Sonunda Tayland'la ilgili biraz olsun yazacak zamanı bulabildim. Japonya konusunda olmasa da belki ilginenler olur.
Tayland'a 95 ve 2000'de toplam 3 defa önce gitmiştim, hep Bangkok ve yakınlarına. Tayland her gidişimde daha da gelişen bir ülke oldu. Son askeri darbenin günlük hayata ve ekonomiye pek bir etkisi olmadı sanırım.
Biz Tayland'ı fakır biliriz. Aslında Malezya ve Singapur dışındaki G.D. Asya'da en zengin ülkedir. The Economist'e bağlı The Economist Intelligence Unit'in verilerine göre Türkiye'de GDP per head US$5,297, satınalma paritesinde US$9,047.6. Tayland'da GDP per head US$3,120, satınalma paritesinde US$9,082.
İnsanlar hep sessiz, sakin, kavgadan hoşlanmayan, yardımsever ve güleryüzlüdür. Öğrenciyken gittiğimde yanlışlıkla bindiğim minibüste bana yardım eden, hatta yol paramı veren teyzeler olmuştu. Bu sefer askerlikteki kalabalıktan sonra Bangkok'un tozu dumanını değil, sessiz sakin tropikal denizleri yeğledim.
Krabi, Türkiye'de de bilinen Phuket'in yakınlarında bir bölge. Daha yeni turizme açılıyor gibi. Umarım sonu diğerleri gibi olmaz. Öncelikle kaldığım resort otel,
Tubkaak Krabi Boutique Resort, biraz bütçeyi zorlayacak cinsten olsa da, harikaydı. Gecenin saat 10'unda vardım, çok kibar bir bayan görevli beni odama bıraktı. İki elini burun ve cene hizasinda birleştirdi ve klasik selamlarını verdi, çıktı. İki günlük de olsa "sefam" işte öyle başladı.
Muson yağmurları zamansız başlamıştı, öğleden sonraları yağmura katlanmak zorundaydık. Ama deniz suyu vucut ısısından yüksek olursa pek dert değil. Yağmurda denize girmek en çok ısıtan şey. Krabi'nin denizi (Hint Okyanusundaki Andaman Denizi) krem rengi yeşil. Oldukca sığ. Manzaraya denizden birden çıkan ve yeşil bitkilerle kaplı kaya-adalar hakim. Andaman Denizinde gel-git çok belirgindir. Öğleden sonraları denizin metrelerce çekilmesi ve denizin sabahtan boyu geçen yerlerinin yürünecek hale gelmesi gerçekten görmeye değer. (Üst sağdaki resimle sol alttakini, ortadaki iki resmi karşılaştırın.) Küçük deniz hayvanlarının ıslak kumlarda koşuşturması, balıkçıların firsat bu fırsat ağ atması hayatın normal bir parçası.
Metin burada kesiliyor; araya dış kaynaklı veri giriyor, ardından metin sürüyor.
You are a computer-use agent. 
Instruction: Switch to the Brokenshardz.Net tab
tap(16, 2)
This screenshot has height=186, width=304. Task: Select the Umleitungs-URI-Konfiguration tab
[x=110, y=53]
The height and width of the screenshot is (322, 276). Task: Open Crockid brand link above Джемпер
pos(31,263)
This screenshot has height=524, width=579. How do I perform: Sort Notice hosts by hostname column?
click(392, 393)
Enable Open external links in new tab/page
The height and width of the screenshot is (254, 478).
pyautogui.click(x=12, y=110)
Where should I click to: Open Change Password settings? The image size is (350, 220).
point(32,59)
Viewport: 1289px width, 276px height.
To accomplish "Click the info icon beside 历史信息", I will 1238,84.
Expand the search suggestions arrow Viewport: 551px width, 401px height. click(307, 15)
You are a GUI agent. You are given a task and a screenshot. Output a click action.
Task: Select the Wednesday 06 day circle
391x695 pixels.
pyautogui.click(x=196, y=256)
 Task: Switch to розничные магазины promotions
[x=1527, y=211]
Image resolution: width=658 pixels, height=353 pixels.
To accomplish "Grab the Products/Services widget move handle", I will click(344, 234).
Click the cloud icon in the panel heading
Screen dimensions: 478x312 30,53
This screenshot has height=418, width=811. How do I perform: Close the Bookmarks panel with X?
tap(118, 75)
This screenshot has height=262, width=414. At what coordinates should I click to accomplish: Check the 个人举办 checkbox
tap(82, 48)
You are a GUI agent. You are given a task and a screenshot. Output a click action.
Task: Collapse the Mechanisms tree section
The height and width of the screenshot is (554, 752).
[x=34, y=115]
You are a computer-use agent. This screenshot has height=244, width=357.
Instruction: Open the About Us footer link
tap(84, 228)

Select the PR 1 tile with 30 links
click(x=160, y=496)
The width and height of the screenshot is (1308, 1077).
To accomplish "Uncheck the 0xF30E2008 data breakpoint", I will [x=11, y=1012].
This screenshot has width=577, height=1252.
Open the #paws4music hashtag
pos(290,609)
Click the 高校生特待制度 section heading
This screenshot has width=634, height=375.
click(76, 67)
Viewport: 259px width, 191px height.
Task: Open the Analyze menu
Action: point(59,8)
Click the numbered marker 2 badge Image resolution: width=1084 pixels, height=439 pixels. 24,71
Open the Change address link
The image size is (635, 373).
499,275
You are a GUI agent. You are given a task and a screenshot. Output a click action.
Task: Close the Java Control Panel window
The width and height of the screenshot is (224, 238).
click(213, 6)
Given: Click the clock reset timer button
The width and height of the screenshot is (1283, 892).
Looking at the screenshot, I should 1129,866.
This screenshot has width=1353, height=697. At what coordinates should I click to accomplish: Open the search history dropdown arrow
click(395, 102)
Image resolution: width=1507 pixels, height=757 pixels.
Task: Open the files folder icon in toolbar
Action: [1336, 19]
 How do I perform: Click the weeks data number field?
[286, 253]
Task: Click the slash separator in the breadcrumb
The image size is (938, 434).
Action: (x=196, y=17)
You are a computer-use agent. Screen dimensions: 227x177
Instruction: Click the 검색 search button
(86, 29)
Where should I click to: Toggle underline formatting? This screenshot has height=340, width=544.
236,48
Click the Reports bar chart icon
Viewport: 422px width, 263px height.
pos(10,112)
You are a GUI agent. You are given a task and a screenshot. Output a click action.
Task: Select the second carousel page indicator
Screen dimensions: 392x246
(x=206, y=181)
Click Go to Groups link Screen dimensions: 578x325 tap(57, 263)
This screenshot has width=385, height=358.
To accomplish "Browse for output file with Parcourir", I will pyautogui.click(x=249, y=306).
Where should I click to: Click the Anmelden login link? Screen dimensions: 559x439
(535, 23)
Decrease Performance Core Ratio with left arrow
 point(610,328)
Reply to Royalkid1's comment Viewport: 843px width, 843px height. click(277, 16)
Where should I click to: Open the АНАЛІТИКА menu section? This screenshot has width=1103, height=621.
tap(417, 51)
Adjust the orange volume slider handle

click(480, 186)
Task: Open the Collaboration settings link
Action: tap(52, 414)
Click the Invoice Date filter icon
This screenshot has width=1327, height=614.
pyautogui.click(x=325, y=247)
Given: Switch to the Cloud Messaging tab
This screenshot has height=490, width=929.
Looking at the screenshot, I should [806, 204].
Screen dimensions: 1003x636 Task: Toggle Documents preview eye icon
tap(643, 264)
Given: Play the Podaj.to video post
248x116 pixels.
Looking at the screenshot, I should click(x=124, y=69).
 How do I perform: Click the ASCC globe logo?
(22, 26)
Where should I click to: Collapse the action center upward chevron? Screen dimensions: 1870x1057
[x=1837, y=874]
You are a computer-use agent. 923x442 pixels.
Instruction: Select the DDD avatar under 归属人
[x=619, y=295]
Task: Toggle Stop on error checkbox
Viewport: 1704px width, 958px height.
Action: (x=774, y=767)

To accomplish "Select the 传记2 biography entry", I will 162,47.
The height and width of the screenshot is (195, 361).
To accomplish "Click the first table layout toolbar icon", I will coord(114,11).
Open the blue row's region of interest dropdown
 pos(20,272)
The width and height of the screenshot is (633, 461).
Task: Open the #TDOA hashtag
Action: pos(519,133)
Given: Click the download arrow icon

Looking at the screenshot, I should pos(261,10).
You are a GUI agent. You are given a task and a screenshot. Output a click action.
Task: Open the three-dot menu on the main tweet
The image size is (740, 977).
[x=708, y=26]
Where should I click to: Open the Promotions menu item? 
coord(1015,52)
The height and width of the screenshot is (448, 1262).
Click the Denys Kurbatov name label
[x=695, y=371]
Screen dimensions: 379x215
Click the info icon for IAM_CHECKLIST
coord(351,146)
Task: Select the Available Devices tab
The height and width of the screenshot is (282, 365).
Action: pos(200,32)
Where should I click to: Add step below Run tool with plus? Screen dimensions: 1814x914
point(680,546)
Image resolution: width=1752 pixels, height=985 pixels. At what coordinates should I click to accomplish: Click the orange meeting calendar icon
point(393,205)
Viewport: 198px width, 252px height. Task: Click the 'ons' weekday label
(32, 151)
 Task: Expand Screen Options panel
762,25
Diğer sefalar da vardı. Tayland'a gelip de yeşil curry yememek, hindistancevizi sütlü acı-ekşi çorbaları içmemek (alt sağdaki resim) olmazdı, ben de midemi delmek pahasına bu zevki tattım. Yağmurlu ögleden sonraları otelin usta bayan masajcılarına biraktım kendimi.
1 Mayıs akşamı Krabi'den ayrılmak zor oldu doğrusu. Kim cenneti bırakmak ister?